— What you have to do —
Every line below should be set down exactly as it appears.

— Task data —
· · · ·
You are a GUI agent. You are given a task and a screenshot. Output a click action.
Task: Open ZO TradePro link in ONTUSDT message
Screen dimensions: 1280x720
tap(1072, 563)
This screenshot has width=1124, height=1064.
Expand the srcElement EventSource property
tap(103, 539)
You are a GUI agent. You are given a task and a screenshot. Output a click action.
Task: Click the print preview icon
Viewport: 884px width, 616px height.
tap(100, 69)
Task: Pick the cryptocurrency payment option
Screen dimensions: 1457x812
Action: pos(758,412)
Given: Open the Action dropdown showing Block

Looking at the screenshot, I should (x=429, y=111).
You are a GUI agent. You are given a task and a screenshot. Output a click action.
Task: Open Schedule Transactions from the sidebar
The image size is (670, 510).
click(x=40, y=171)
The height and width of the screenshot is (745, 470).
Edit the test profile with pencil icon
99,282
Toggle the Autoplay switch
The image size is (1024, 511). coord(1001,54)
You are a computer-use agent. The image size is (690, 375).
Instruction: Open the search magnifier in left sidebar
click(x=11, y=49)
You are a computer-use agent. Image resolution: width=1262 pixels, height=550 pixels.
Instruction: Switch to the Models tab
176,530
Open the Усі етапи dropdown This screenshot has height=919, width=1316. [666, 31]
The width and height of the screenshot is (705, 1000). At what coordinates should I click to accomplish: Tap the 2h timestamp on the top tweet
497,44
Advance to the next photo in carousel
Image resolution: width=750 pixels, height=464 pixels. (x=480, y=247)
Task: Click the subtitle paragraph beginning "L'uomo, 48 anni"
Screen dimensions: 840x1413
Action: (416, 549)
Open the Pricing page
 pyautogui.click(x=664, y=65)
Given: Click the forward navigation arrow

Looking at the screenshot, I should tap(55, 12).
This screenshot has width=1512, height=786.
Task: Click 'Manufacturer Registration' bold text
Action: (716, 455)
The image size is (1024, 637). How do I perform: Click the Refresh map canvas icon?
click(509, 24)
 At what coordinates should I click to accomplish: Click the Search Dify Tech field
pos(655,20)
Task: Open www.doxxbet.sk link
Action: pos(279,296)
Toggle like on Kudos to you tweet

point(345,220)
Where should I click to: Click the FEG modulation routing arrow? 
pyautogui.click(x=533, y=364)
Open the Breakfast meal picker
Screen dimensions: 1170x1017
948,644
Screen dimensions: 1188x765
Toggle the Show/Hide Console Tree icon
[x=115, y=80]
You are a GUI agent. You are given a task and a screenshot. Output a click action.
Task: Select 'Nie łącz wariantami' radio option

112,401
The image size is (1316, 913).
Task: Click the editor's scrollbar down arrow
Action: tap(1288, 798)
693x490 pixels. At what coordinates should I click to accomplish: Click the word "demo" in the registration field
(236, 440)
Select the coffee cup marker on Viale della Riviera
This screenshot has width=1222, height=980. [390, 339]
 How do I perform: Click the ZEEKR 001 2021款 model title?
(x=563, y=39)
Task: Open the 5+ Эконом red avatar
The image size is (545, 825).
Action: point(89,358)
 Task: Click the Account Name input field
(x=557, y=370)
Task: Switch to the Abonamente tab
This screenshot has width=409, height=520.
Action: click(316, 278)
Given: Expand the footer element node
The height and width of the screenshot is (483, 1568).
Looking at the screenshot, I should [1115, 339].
· · · ·
— Answer to the exercise —
You are a GUI agent. You are given a task and a screenshot. Output a click action.
Task: Open ZO TradePro link in ONTUSDT message
Screen dimensions: 1280x720
tap(1072, 563)
This screenshot has width=1124, height=1064.
Expand the srcElement EventSource property
tap(103, 539)
You are a GUI agent. You are given a task and a screenshot. Output a click action.
Task: Click the print preview icon
Viewport: 884px width, 616px height.
tap(100, 69)
Task: Pick the cryptocurrency payment option
Screen dimensions: 1457x812
Action: pos(758,412)
Given: Open the Action dropdown showing Block

Looking at the screenshot, I should (x=429, y=111).
You are a GUI agent. You are given a task and a screenshot. Output a click action.
Task: Open Schedule Transactions from the sidebar
The image size is (670, 510).
click(x=40, y=171)
The height and width of the screenshot is (745, 470).
Edit the test profile with pencil icon
99,282
Toggle the Autoplay switch
The image size is (1024, 511). coord(1001,54)
You are a computer-use agent. The image size is (690, 375).
Instruction: Open the search magnifier in left sidebar
click(x=11, y=49)
You are a computer-use agent. Image resolution: width=1262 pixels, height=550 pixels.
Instruction: Switch to the Models tab
176,530
Open the Усі етапи dropdown This screenshot has height=919, width=1316. [666, 31]
The width and height of the screenshot is (705, 1000). At what coordinates should I click to accomplish: Tap the 2h timestamp on the top tweet
497,44
Advance to the next photo in carousel
Image resolution: width=750 pixels, height=464 pixels. (x=480, y=247)
Task: Click the subtitle paragraph beginning "L'uomo, 48 anni"
Screen dimensions: 840x1413
Action: (416, 549)
Open the Pricing page
 pyautogui.click(x=664, y=65)
Given: Click the forward navigation arrow

Looking at the screenshot, I should tap(55, 12).
This screenshot has width=1512, height=786.
Task: Click 'Manufacturer Registration' bold text
Action: (716, 455)
The image size is (1024, 637). How do I perform: Click the Refresh map canvas icon?
click(509, 24)
 At what coordinates should I click to accomplish: Click the Search Dify Tech field
pos(655,20)
Task: Open www.doxxbet.sk link
Action: pos(279,296)
Toggle like on Kudos to you tweet

point(345,220)
Where should I click to: Click the FEG modulation routing arrow? 
pyautogui.click(x=533, y=364)
Open the Breakfast meal picker
Screen dimensions: 1170x1017
948,644
Screen dimensions: 1188x765
Toggle the Show/Hide Console Tree icon
[x=115, y=80]
You are a GUI agent. You are given a task and a screenshot. Output a click action.
Task: Select 'Nie łącz wariantami' radio option

112,401
The image size is (1316, 913).
Task: Click the editor's scrollbar down arrow
Action: tap(1288, 798)
693x490 pixels. At what coordinates should I click to accomplish: Click the word "demo" in the registration field
(236, 440)
Select the coffee cup marker on Viale della Riviera
This screenshot has width=1222, height=980. [390, 339]
 How do I perform: Click the ZEEKR 001 2021款 model title?
(x=563, y=39)
Task: Open the 5+ Эконом red avatar
The image size is (545, 825).
Action: point(89,358)
 Task: Click the Account Name input field
(x=557, y=370)
Task: Switch to the Abonamente tab
This screenshot has width=409, height=520.
Action: click(316, 278)
Given: Expand the footer element node
The height and width of the screenshot is (483, 1568).
Looking at the screenshot, I should [1115, 339].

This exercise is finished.